Ma, rilevava Braudel, poiché al di sotto degli accadimenti della storia evenemenziale e della storia ciclica scorre il tempo rallentato, al limite dell’immobilità, della longue durée, impostare la spiegazione dei fenomeni storici solo sullo sfondo del tempo breve impedisce di coglierne e comprenderne fino in fondo la complessità.
Secondo lo storico francese, la storia può essere pensata nella sua totalità solo alla luce della lunga durata, perché la lunga durata, con il suo respiro secolare, è, della storia, l’imprescindibile struttura portante.
Violenza sulle donne. Il rischio è ridurla ad enumerazione spiccia o resoconto di fatti di cronaca, oppure circoscriverla entro il perimetro, per quanto ampio comunque limitato, dell’analisi delle dinamiche psicologiche, affettive, familiari, educative e sociali che agiscono nei singoli casi di violenza.
Ma c’è dell’altro, molto più in profondità. Per scoprirlo è necessario scendere giù, giù, fino alle falde di storia lenta, semi-immobile, che condizionano e dominano i nostri comportamenti e i nostri schemi mentali; giù, fino alla struttura profonda generatrice della violenza di genere.
Violenza di genere, l’inconfessato peccato originale
Attraverso i loro miti di fondazione, le civiltà ebraica, greca e romana si sono interrogate sul perché della presenza del male nel mondo e nella storia.

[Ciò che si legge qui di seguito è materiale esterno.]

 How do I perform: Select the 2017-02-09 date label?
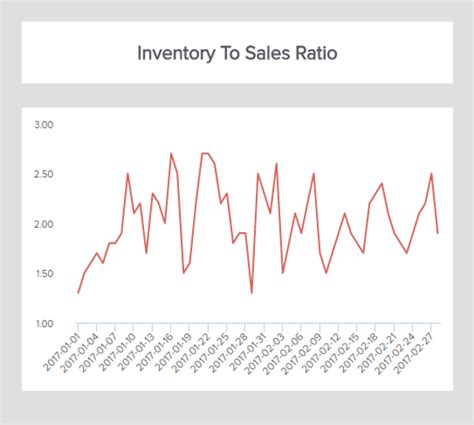tap(305, 352)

Mentre sono nei campi, Caino alza la mano contro il fratello Abele e lo uccide; Eteocle e Polinice consumano il loro odio fratricida ammazzandosi l’un l’altro davanti alla settima porta di Tebe; Remo scavalca il solco tracciato da Romolo per delimitare i confini della città e il fratello, irato, lo colpisce a morte.

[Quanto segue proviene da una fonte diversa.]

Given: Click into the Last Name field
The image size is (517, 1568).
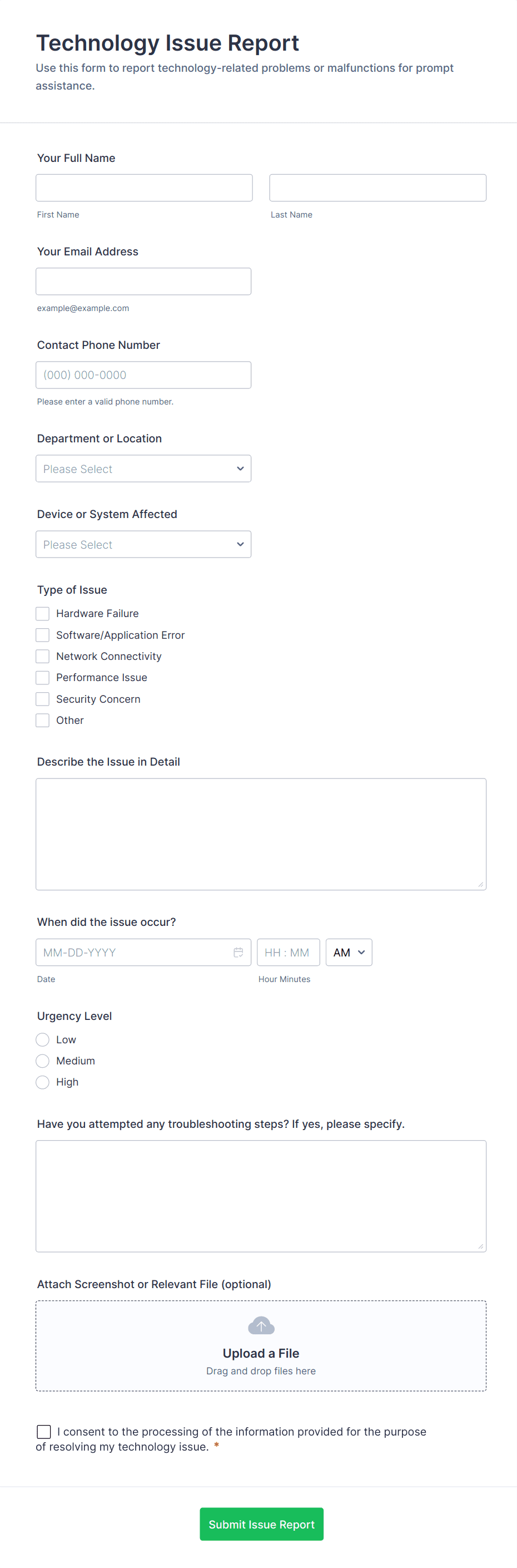Looking at the screenshot, I should 377,188.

Il potere terribile della colpa primigenia del fratricidio grava sulle origini. La violenza perpetrata da una mano maschile contro un altro maschio, fratello, figlio della stessa umanità, è una violenza che rimorde la coscienza del singolo e della comunità. Ogni volta che una guerra si affaccia alla storia, riaffiora, talvolta sottile, talvolta dirompente, un’accusa o un’autoaccusa: uccidere un uomo è uccidere mio fratello. La mano che ha dato la morte al fratello diventa pungolo, assillo che angoscia e tormenta.
Non così per la violenza contro le donne. Presente in tutti i racconti di fondazione, la violenza di genere è riassorbita, innominata, nella narrazione; nascosta in modo subdolo tra le pieghe del racconto, viene normalizzata e presentata come logica e ineluttabile conseguenza della indiscussa e indiscutibile superiorità maschile.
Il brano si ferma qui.